We move to questions from Katy Clark.
For reasons of time I will ask about just one aspect of the bill. The new offence that we have just been discussing is crafted to address an identified problem and is designed to have a deterrent effect. We knew that there were going to be FOI requests about how the Scottish Government had dealt with Covid, and that is the particular scenario that has led to the proposed provision.
Do you have experience of working with the criminal offences in the 2002 act? The provision in the bill has been crafted in the same way. Do you have any practical experience of dealing with scenarios that have led to prosecutions under the act? That existing provision is rarely used.
10:30
No—not from an institutional perspective or from the perspective of the practitioners we network with.
One thing came to mind as you asked the question, however. Universities are not subject to the public records legislation that applies to other public authorities but, if there are public emergencies such as Covid, or foreseen scenarios, one way of managing them might be to use provision in that legislation to codify retention periods for specific records that ought to be created when such scenarios arise.
Essentially, a record is created or received where there is a business process. If it was foreseen that something was going to happen, there might be provision in another act to say what Parliament requires in terms of the retention and management of a record, or that power could be devolved to the keeper of the records of Scotland for its office to issue guidance, under any codes of practice or powers that it has, expressing how something ought to be managed.

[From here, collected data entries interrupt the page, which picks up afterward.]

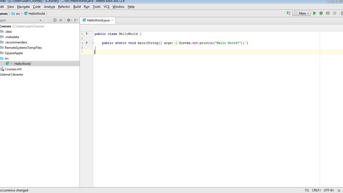The height and width of the screenshot is (193, 343).
Task: Expand the folded main method body
Action: [x=93, y=43]
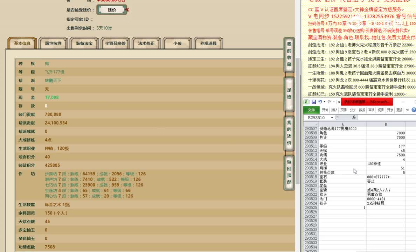Select the 插入 ribbon tab
Viewport: 416px width, 252px height.
(334, 110)
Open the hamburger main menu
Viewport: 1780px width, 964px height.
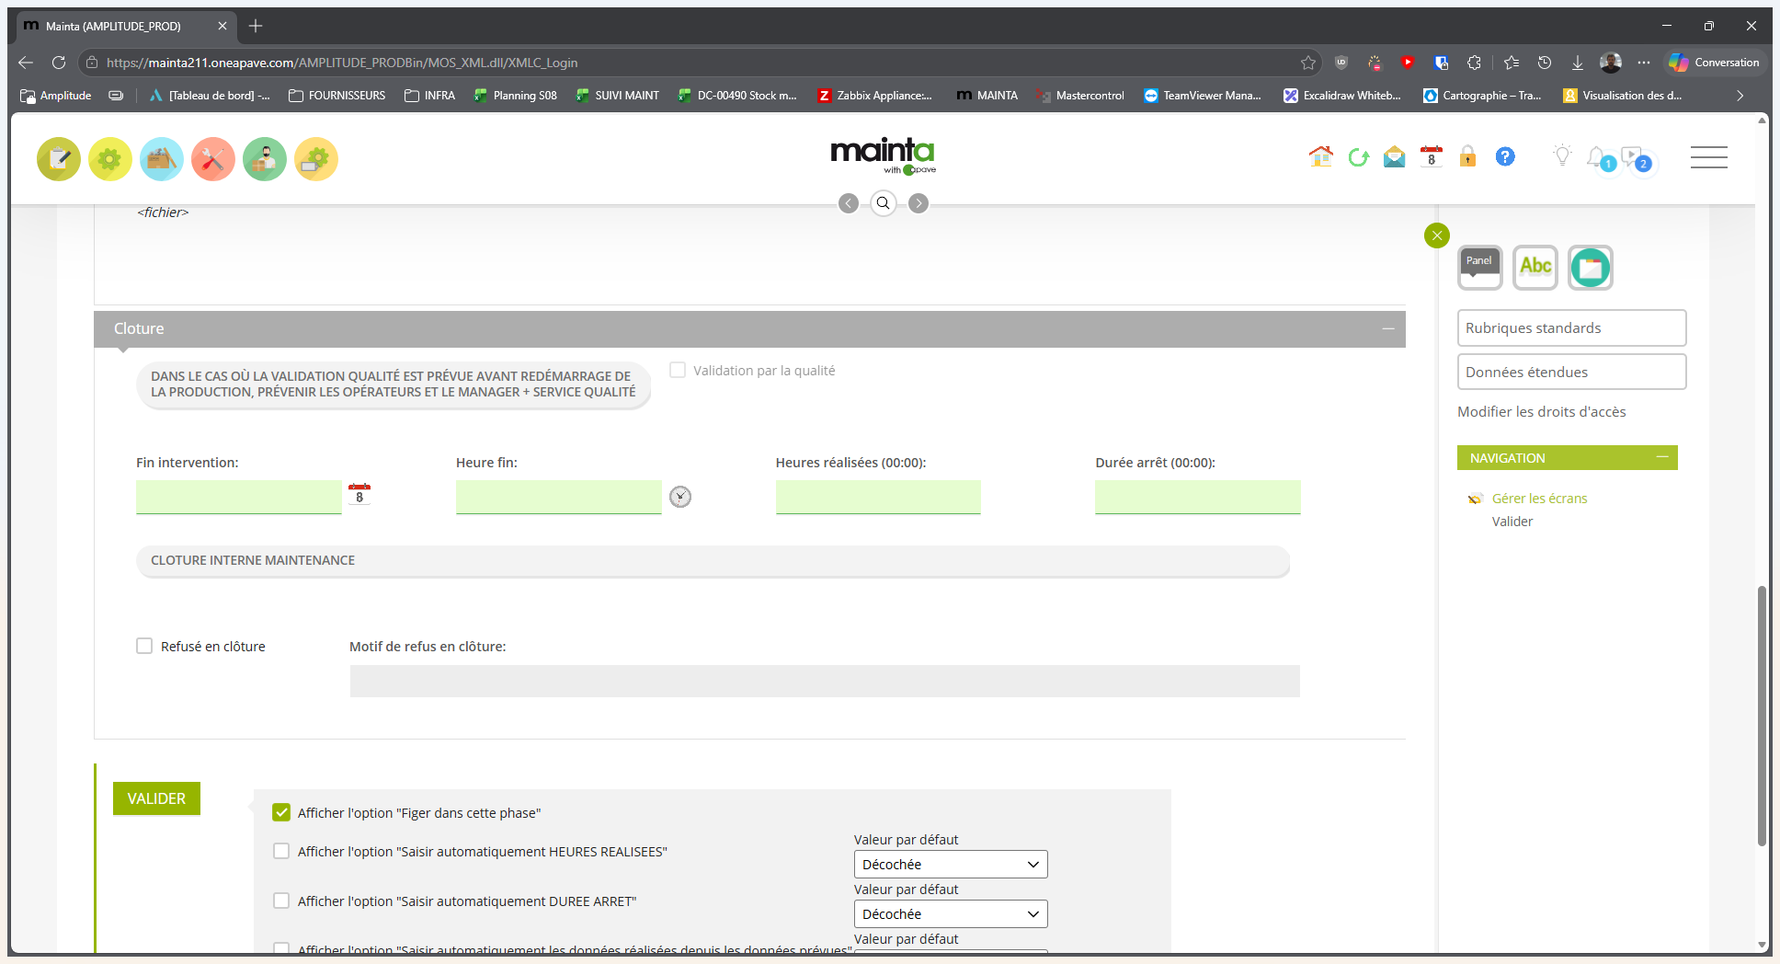tap(1708, 157)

I do not want to prejudge the Covid inquiry or any other inquiry but, if it was found that there had been proactive destruction of information to prevent public scrutiny of important matters, there should be a mechanism to deal with that.
I have not had experience of that offence either. I can go back for wider views, if that is helpful to the committee. The Law Society shares the views on the focus being on good records management practice and greater clarity on what is required to be kept. That is combined with a view that, within public authorities, people should continue to record information in line with retention. The legislation is clear and is supported by commissioner decisions: if an exemption applies, then it applies—and that may assist.
I thank both witnesses. If there is anything that comes to mind afterwards, you know how to get in touch with us. I hope that you do not mind—particularly Fiona—if we come back to you with other questions in the near future. Thank you for your evidence today.
At this stage I release Ruth Maguire from the committee as we move the meeting into private.
10:33 Meeting continued in private until 10:58.